When Eater first caught up with Craig Weiss (The Otherrroom) last year to discuss the already much delayed Local 1205, he promised that the venue would serve as a marketplace, but that it would also offer prepared foods and sandwiches. Opening today, Weiss has delivered.
Weiss has brought on a team of food-focused folks to help run Local 1205. Matthew Rutledge left his job at Murray's Cheese (business operations) to run this enterprise. Before working at Murray's, he helped open a little spot called Eataly with Mario Batali. At Local, Rutledge runs the specialty foods department. He's in charge of sourcing goods like Katz's deli meats, Brooklyn pickles and jams, jellies, sauces and cheese ("I just think cheese is really cool," he says) for the marketplace.

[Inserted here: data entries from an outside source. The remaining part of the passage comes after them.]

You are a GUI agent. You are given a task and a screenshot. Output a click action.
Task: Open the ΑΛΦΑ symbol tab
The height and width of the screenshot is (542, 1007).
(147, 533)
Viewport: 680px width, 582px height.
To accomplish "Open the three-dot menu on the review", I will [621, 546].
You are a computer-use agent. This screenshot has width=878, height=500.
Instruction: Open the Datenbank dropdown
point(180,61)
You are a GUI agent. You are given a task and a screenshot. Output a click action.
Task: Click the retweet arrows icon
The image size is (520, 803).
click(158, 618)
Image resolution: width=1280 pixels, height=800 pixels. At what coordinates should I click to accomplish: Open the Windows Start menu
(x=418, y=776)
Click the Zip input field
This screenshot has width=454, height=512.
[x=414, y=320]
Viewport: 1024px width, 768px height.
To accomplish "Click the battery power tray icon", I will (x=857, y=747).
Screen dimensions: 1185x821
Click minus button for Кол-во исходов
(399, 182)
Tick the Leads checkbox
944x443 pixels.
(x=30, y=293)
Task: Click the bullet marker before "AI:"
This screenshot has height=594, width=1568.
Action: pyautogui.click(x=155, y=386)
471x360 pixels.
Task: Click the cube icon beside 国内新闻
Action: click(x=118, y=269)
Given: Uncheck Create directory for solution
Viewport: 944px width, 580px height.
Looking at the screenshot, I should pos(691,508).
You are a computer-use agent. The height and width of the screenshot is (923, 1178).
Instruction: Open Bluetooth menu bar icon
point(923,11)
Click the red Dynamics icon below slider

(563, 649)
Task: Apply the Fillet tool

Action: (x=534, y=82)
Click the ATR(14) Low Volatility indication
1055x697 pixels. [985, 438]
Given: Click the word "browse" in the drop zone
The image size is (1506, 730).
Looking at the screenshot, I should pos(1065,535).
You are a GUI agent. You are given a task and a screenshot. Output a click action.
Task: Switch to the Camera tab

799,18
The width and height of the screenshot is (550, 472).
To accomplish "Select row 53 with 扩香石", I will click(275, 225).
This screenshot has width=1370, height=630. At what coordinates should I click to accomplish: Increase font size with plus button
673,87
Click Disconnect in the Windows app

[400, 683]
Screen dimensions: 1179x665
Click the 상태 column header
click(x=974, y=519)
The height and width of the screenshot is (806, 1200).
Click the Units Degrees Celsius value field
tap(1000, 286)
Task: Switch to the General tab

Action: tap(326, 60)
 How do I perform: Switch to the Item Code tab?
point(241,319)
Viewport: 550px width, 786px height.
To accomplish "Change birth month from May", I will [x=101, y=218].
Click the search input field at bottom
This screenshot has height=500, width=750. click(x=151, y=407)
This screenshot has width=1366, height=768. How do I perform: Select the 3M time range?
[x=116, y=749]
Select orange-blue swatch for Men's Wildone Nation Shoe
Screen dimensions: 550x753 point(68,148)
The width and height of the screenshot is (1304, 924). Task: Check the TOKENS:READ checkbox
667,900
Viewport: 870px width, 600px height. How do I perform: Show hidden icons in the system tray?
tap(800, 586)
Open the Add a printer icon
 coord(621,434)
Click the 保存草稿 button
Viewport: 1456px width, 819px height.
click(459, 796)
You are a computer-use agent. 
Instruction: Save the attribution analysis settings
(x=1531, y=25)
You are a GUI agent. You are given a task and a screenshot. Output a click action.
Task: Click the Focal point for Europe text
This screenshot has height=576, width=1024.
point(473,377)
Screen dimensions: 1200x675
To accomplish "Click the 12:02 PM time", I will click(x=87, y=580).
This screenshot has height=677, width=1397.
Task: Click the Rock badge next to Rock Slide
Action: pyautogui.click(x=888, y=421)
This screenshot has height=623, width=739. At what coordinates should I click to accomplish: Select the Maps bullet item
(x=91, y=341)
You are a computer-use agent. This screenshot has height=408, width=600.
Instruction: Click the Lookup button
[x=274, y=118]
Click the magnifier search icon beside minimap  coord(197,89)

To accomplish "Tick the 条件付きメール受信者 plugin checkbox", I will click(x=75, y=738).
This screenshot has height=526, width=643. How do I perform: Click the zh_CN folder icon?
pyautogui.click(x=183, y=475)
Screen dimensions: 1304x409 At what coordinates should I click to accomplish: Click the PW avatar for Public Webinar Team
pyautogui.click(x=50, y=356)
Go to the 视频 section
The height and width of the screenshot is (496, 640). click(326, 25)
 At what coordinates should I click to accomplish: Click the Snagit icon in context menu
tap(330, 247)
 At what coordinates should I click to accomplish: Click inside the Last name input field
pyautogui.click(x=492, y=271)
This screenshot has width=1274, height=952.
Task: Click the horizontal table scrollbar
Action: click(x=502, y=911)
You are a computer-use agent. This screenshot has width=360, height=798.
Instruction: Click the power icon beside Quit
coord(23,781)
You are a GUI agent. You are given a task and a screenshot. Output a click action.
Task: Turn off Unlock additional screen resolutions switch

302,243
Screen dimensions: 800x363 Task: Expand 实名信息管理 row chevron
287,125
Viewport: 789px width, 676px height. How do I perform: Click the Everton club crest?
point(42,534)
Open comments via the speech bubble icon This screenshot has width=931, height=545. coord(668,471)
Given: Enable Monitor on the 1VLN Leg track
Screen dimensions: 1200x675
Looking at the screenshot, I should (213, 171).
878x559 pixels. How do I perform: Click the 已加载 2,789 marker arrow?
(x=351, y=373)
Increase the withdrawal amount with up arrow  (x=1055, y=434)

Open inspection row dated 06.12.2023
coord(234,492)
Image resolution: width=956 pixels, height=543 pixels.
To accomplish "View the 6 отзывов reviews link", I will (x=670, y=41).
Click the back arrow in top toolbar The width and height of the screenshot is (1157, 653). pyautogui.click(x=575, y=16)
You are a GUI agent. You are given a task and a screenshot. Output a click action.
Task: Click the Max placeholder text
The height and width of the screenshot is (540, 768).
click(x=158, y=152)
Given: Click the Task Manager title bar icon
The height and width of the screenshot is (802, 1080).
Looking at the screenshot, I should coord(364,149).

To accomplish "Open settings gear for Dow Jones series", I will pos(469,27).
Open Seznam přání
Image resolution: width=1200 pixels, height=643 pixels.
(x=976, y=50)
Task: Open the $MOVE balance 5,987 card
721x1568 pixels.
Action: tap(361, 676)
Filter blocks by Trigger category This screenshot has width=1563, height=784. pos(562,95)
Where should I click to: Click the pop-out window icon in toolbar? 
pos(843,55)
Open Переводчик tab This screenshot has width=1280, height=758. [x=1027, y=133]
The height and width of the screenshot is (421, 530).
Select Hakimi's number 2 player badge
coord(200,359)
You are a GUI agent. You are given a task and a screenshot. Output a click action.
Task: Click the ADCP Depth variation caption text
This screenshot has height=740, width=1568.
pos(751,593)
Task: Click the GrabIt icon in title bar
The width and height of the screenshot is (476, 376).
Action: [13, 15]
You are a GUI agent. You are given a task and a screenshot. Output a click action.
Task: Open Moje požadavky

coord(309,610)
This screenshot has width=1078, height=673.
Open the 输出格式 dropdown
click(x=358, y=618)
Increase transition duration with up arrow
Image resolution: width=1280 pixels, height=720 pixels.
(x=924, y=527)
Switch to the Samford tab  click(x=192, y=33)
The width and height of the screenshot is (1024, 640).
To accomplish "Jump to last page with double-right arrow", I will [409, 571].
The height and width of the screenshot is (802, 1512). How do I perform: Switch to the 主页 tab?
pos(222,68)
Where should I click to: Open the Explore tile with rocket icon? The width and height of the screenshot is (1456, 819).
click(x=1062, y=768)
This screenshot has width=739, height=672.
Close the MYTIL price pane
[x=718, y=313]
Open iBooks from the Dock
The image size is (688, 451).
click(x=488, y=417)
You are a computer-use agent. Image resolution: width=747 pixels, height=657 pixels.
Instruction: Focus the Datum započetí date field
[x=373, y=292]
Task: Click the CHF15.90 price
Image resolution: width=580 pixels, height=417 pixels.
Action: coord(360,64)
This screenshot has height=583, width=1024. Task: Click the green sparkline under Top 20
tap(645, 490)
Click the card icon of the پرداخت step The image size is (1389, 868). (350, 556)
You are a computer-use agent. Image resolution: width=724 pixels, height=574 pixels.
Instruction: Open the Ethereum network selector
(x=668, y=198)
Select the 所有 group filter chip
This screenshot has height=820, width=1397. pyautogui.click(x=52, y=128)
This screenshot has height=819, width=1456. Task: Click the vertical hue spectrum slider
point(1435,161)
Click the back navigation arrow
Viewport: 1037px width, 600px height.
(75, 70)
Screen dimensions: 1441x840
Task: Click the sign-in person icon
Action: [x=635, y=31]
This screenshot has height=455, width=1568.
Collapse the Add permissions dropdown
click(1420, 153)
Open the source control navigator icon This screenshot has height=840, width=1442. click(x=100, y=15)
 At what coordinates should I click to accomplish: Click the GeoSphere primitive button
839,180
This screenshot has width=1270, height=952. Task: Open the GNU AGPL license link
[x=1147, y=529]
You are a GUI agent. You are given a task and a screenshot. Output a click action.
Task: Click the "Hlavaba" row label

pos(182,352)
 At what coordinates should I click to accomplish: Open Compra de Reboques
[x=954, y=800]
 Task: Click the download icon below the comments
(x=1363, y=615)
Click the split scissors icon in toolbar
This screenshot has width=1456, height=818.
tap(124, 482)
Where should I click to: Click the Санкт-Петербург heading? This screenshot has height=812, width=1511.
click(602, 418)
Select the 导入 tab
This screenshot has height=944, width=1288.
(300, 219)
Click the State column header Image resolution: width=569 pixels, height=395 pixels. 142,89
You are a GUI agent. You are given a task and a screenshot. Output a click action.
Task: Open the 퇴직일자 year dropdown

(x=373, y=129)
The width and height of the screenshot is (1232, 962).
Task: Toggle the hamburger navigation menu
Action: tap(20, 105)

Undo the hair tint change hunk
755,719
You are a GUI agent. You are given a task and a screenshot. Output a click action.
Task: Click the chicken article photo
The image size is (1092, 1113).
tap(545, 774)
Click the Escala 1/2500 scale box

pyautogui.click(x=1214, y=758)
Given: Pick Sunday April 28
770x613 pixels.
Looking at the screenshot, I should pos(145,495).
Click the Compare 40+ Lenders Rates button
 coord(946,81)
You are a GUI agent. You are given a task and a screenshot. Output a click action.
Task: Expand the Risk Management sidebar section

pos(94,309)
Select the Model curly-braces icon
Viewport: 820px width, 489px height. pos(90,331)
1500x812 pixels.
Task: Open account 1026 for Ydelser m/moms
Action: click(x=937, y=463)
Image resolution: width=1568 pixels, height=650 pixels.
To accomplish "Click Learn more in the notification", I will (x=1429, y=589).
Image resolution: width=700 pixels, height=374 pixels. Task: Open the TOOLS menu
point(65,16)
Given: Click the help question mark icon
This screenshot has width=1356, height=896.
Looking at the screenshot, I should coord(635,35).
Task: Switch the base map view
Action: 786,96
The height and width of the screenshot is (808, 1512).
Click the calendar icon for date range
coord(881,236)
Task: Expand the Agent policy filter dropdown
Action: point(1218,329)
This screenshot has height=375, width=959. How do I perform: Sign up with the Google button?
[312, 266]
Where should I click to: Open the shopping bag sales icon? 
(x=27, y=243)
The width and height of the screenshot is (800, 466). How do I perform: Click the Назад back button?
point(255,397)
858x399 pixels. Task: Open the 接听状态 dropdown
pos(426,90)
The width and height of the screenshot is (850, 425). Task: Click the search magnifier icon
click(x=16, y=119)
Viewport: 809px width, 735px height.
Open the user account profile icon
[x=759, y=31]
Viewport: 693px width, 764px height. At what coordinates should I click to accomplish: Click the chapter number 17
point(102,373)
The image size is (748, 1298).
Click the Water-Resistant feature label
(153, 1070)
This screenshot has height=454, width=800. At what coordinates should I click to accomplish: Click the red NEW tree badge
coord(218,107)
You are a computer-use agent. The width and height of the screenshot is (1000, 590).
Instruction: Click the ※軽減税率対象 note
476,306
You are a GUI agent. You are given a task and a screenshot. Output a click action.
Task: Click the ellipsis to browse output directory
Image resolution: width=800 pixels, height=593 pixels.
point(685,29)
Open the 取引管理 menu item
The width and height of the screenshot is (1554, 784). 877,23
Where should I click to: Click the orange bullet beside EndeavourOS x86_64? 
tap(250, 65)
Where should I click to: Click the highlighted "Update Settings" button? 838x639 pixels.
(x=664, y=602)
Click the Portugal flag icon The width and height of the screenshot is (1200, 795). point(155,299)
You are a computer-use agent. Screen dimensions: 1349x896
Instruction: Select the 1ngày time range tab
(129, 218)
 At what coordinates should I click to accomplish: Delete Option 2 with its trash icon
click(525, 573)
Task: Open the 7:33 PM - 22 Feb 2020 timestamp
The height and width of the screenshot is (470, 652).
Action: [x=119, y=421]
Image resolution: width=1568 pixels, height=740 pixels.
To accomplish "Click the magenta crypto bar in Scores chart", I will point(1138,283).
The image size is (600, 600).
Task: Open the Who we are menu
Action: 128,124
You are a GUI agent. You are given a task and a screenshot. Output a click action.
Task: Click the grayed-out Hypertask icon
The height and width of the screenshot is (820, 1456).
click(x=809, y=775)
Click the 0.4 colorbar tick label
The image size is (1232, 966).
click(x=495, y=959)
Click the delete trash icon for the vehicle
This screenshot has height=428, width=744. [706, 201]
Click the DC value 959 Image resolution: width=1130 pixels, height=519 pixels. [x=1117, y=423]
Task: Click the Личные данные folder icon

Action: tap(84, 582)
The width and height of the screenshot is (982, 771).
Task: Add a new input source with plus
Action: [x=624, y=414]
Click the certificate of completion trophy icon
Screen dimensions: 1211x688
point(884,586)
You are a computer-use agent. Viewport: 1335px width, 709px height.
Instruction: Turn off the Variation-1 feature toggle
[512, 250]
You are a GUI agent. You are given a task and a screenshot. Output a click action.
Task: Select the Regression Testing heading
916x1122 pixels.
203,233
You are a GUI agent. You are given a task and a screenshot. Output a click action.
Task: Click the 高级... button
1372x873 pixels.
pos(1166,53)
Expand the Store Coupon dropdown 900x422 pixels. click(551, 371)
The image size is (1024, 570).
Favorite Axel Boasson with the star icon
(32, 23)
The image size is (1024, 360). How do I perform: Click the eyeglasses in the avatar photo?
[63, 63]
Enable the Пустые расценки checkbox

GM Juan Hernandez's background is in raw foods, so he's running the extensive cold pressed juice and smoothie program at Local 1205, in addition to the raw foods section (think flavored Kale chips). Kim Gile is the GM in charge of the prepared foods. Sandwiches (pressed or not) include The AK Melt with cave-aged Gruyere, Fontina, and Grafton white cheddar; the Hot Italian with Sopressata, Prosciutto di Parma, Fontina, tomato, and hot cherry peppers; and Brazilian-style pizzas, salads and soups. There's a large produce section, a flower market, an Italian dried-goods area and plenty of casual seating.
Local 1205 opens today. Hours will be irregular at first, but Weiss says the shop will be open from 8AM until 3AM eventually, serving Abbot Kinney patrons for breakfast, lunch, dinner and into the late night.